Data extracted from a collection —
* * * * * * * * *
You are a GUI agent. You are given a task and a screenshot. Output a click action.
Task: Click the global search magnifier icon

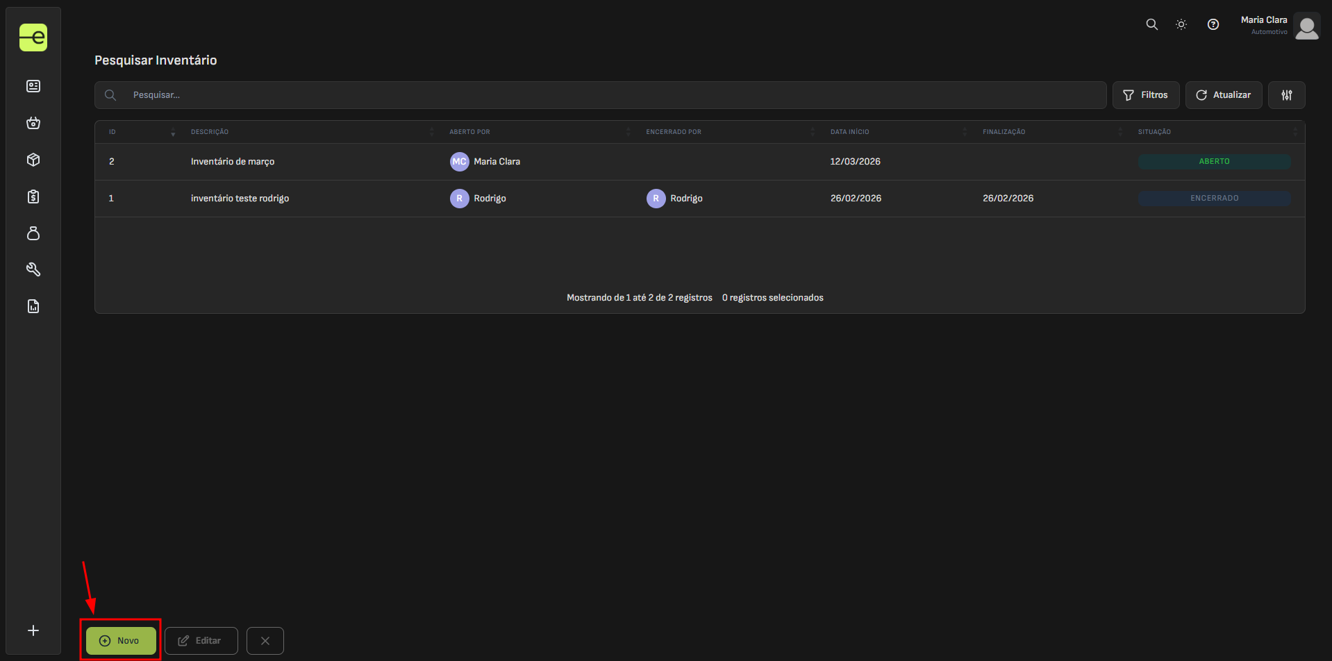point(1151,24)

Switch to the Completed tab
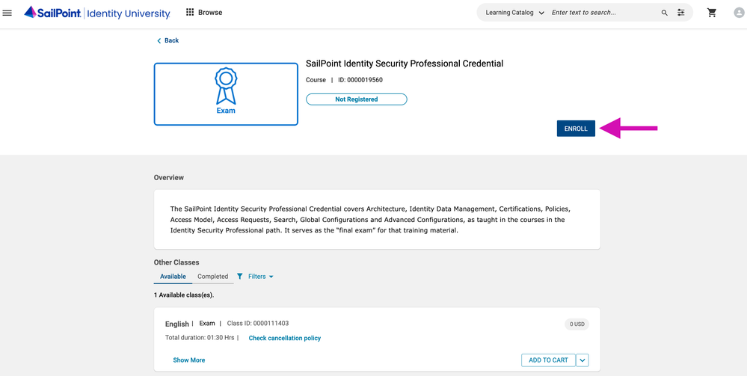pyautogui.click(x=212, y=277)
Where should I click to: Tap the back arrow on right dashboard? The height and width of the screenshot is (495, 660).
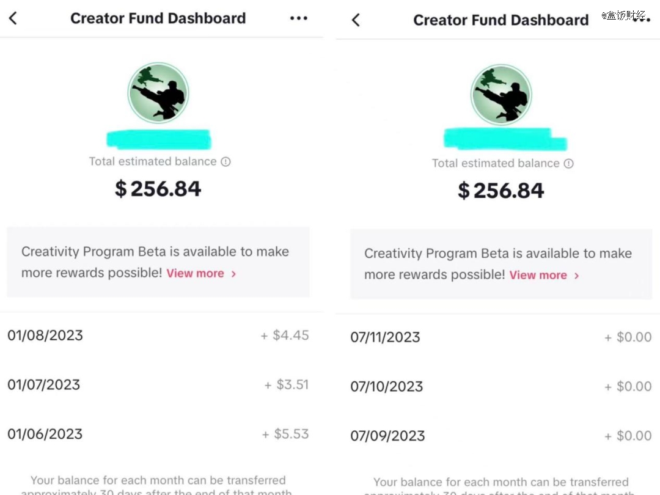tap(356, 20)
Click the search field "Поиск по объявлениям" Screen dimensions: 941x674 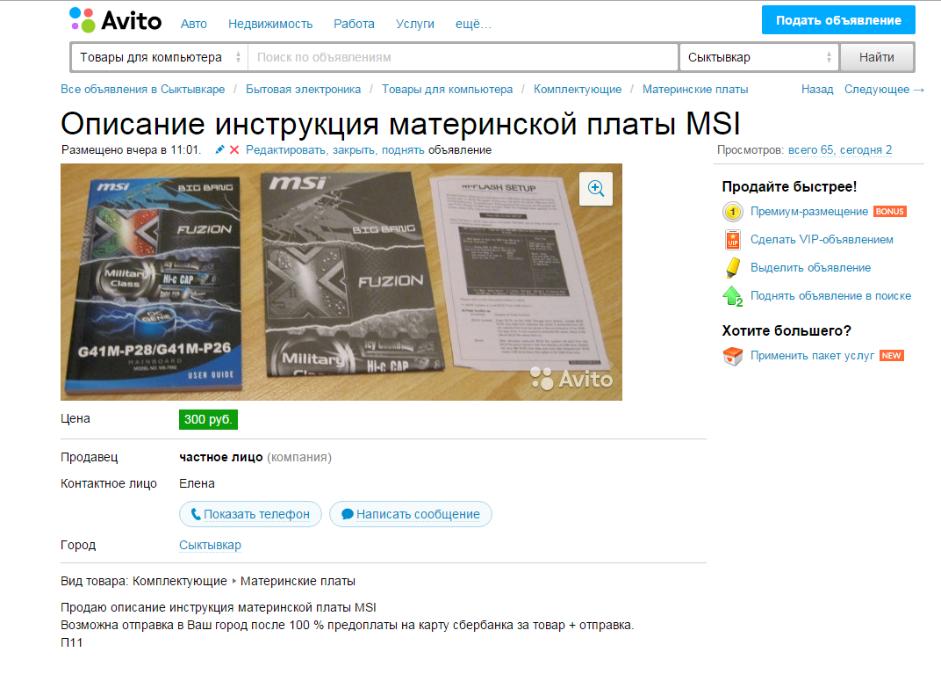point(463,58)
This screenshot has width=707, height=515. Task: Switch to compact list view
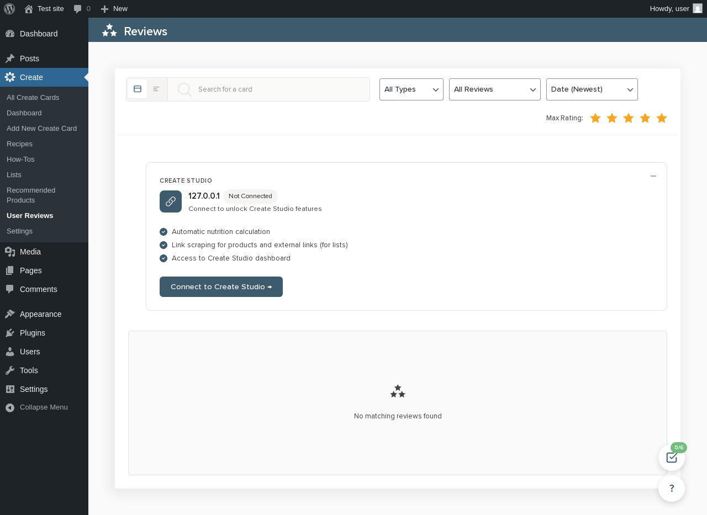(x=156, y=89)

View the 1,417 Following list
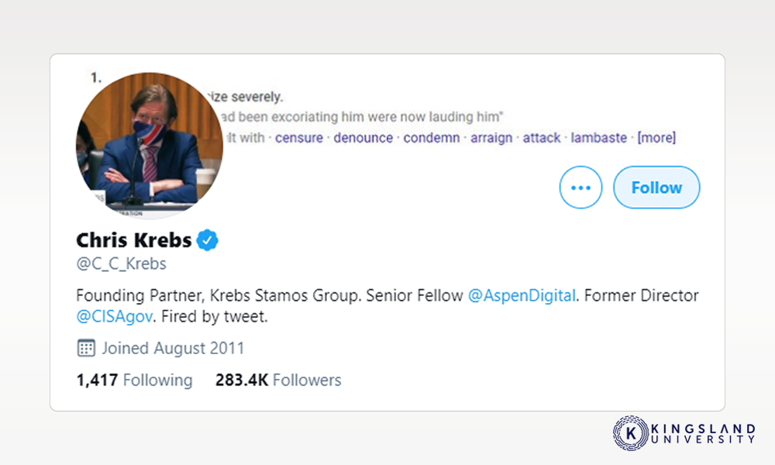[134, 380]
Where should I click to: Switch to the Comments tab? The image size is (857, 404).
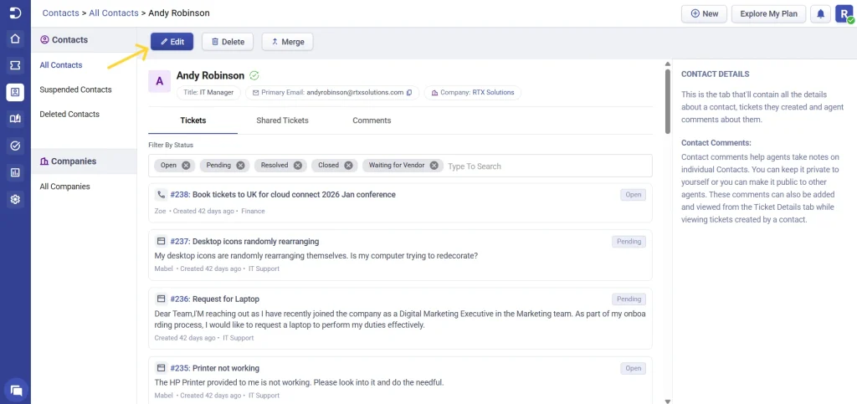point(372,120)
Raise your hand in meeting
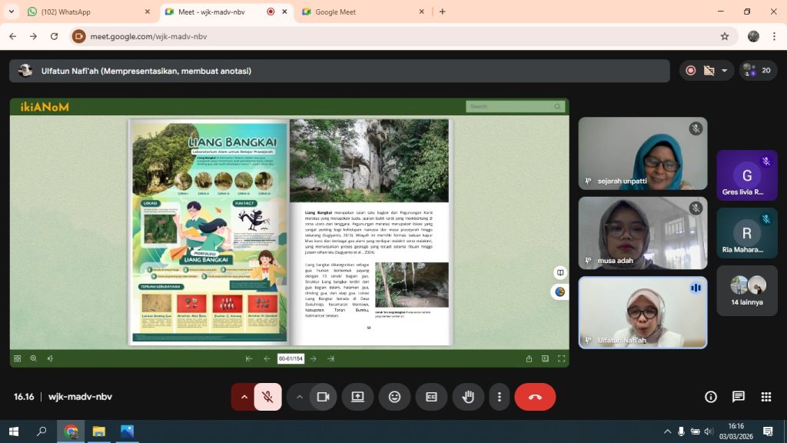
* * * * * * * * *
WHAT THE EXERCISE ASKS — All lines between the one that contains "This screenshot has" and the end of the records above, both included, are to be returned exactly as they stand, except for pictures, which are omitted.

ANSWER AREA —
This screenshot has width=707, height=515. Task: Switch to compact list view
(x=156, y=89)

View the 1,417 Following list
[134, 380]
Where should I click to: Switch to the Comments tab? The image size is (857, 404).
point(372,120)
Raise your hand in meeting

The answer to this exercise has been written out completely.